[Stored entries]

________________________________________

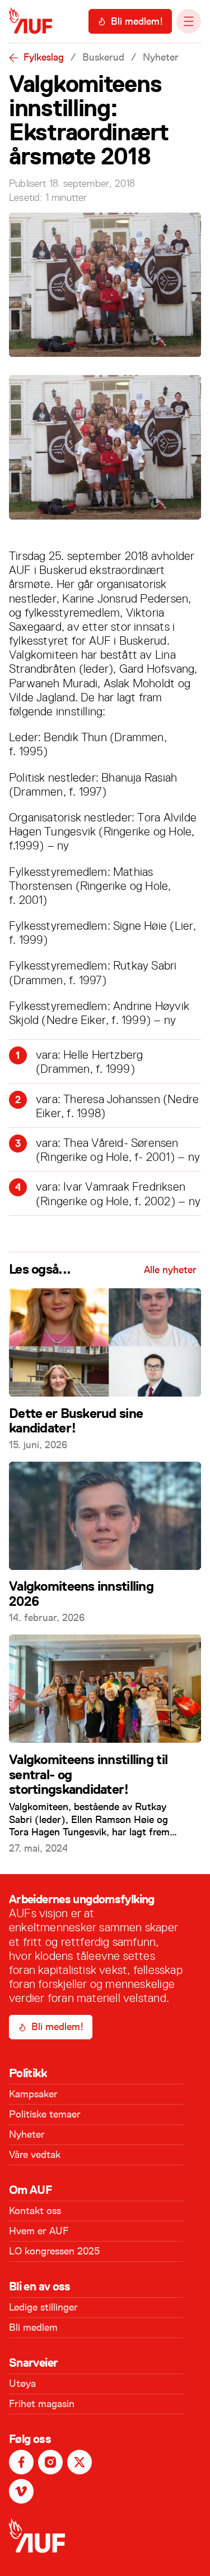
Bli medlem (33, 2327)
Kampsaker (33, 2094)
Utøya (22, 2383)
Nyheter (161, 57)
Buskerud (103, 57)
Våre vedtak (34, 2154)
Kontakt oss (35, 2211)
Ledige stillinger (43, 2307)
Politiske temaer (45, 2114)
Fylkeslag (44, 57)
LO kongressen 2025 (54, 2251)
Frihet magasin (41, 2404)
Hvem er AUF (38, 2231)
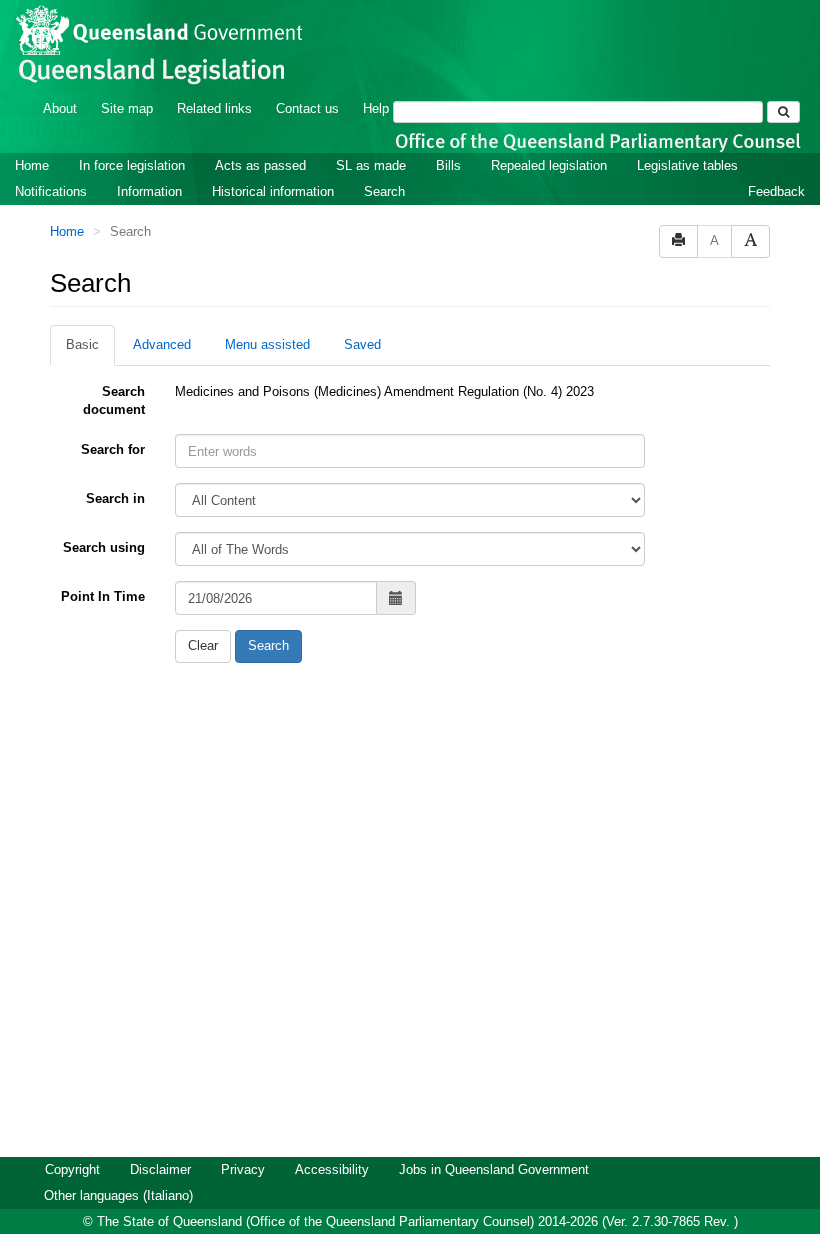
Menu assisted (267, 344)
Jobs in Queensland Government (494, 1169)
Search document (114, 400)
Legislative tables (687, 165)
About (60, 108)
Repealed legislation (549, 165)
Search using (104, 547)
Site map (127, 108)
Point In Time (103, 596)
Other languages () (118, 1195)
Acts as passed (260, 165)
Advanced (162, 344)
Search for (113, 449)
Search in (115, 498)
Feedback (776, 191)
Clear (203, 645)
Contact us (307, 108)
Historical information (273, 191)
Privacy (243, 1169)
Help (376, 108)
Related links (214, 108)
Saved (362, 344)
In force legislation (132, 165)
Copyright (72, 1169)
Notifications (51, 191)
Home (32, 165)
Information (149, 191)
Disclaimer (160, 1169)
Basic (82, 344)
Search (384, 191)
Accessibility (332, 1169)
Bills (448, 165)
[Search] (783, 112)
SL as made (371, 165)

________________________________________

WHAT YOU NEED TO DO
Exactly and exclusively, repeat the lines from the line that contains "Historical information (273, 191)" through the end of the records, both ends included.

WRITTEN ANSWER
Historical information (273, 191)
Privacy (243, 1169)
Help (376, 108)
Related links (214, 108)
Saved (362, 344)
In force legislation (132, 165)
Copyright (72, 1169)
Notifications (51, 191)
Home (32, 165)
Information (149, 191)
Disclaimer (160, 1169)
Basic (82, 344)
Search (384, 191)
Accessibility (332, 1169)
Bills (448, 165)
[Search] (783, 112)
SL as made (371, 165)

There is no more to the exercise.